What to do –
**A.** In the mailing-list reply on hash right joins and sequential scans, which setting change caused the optimizer to choose an index scan instead of a sequential scan?
**B.** Set down exactly the part of the mailing-list reply that opens with the words containing "please check attached." and closes with "partition pruning enhancement?".

Re: Hash Right join and seq scan

From: James Pang <jamespang886(at)gmail(dot)com>
To: David Rowley <dgrowleyml(at)gmail(dot)com>
Cc: pgsql-performance(at)lists(dot)postgresql(dot)org
Subject: Re: Hash Right join and seq scan
Date: 2024-07-08 02:21:58
Message-ID: CAHgTRfdVJXARbUdU7KjhRuTEk8tr7=H1pOrWemJ8eOvSW3VExw@mail.gmail.com
Views: Raw Message | Whole Thread | Download mbox | Resend email
Thread:
Lists: pgsql-performance

Sorry for confusion, it's from attached explain output of the SQL.
please check attached. my questions is : for nestloop of two partition
tables , they use same partition key and equal join on partition key, the
cost could be "outer tables estimated rows" * (average index scan of only
one partition of inner table) , instead of "outer tables estimated rows"
* (index scans of all partitions), is it possible ? or it's still need
running time partition pruning enhancement?
random_page_cost = 1.1, seq_page_cost=1.0,
effective_cache_size=0.75*physical memory size. set random_page_cost=0.9
make optimizer to choose index scan instead of seq scan.

Thanks,

James

David Rowley <dgrowleyml(at)gmail(dot)com> 於 2024年7月6日週六 上午8:33寫道:

> On Sat, 6 Jul 2024 at 02:43, James Pang <jamespang886(at)gmail(dot)com> wrote:
> > for nest loop path, since the first one estimated only "8"
> rows , and they use partitionkeyid as joinkey and all are hash partitions ,
> is it better to estimate cost to 8 (loop times) * 1600 = 12800 (each one
> loop map to only 1 hash partition bitmap scan ,avg one partition cost),
> that's much less than 398917.29 of all partitions ?
>
> I'm not really sure where you're getting the numbers from here. The
> outer side of the deepest nested loop has an 8 row estimate, not the
> nested loop itself. I'm unsure where the 1600 is from. I only see
> 1669.
>
> As of now, we don't do a great job of costing for partition pruning
> that will happen during execution. We won't be inventing anything to
> fix that in existing releases of PostgreSQL, so you'll need to either
> adjust the code yourself, or find a workaround.

Extracted information –
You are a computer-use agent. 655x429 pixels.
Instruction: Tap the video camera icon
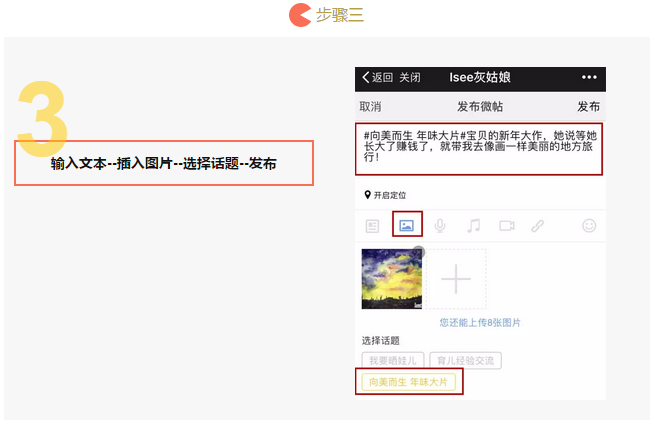507,226
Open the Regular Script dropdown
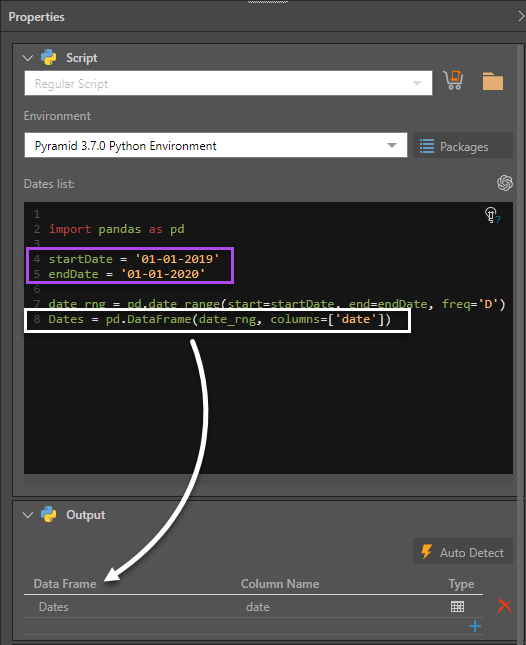This screenshot has width=526, height=645. 228,83
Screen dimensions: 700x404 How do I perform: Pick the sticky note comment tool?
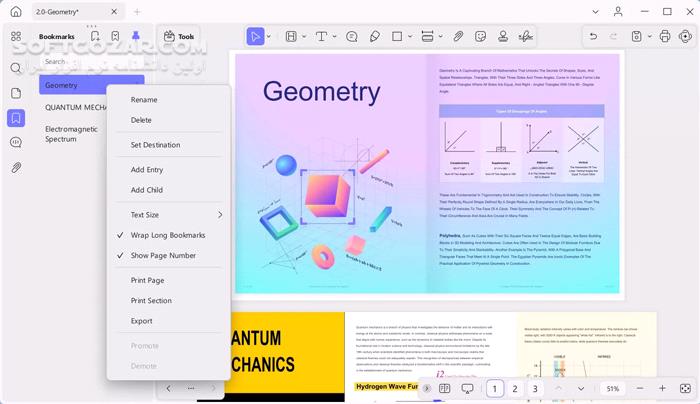[352, 37]

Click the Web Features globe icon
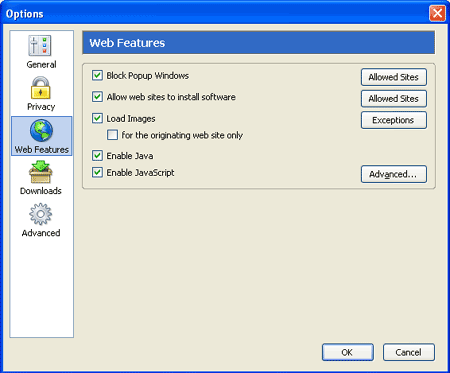pyautogui.click(x=41, y=131)
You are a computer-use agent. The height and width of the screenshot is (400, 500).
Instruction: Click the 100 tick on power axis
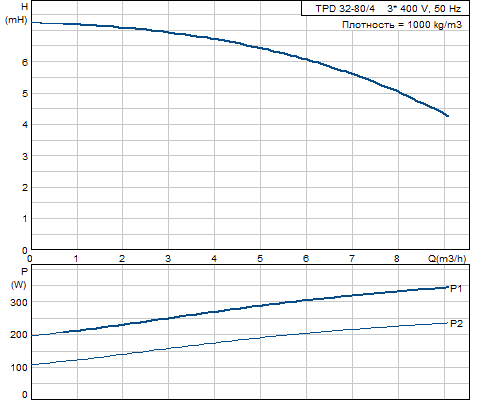[19, 368]
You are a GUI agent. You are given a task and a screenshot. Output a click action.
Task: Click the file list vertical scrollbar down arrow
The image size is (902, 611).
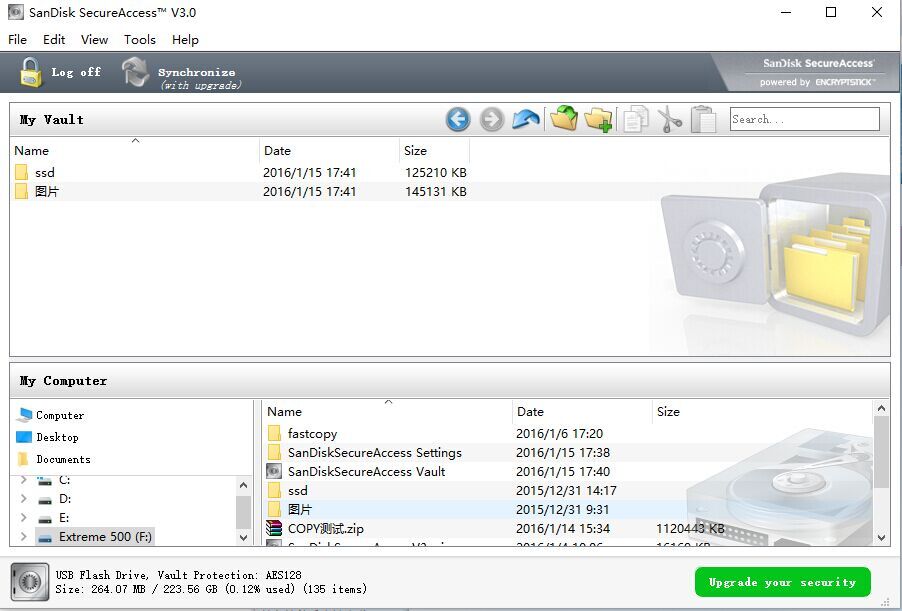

Answers for the exercise –
**A.** Setting random_page_cost to 0.9.

**B.**
please check attached. my questions is : for nestloop of two partition
tables , they use same partition key and equal join on partition key, the
cost could be "outer tables estimated rows" * (average index scan of only
one partition of inner table) , instead of "outer tables estimated rows"
* (index scans of all partitions), is it possible ? or it's still need
running time partition pruning enhancement?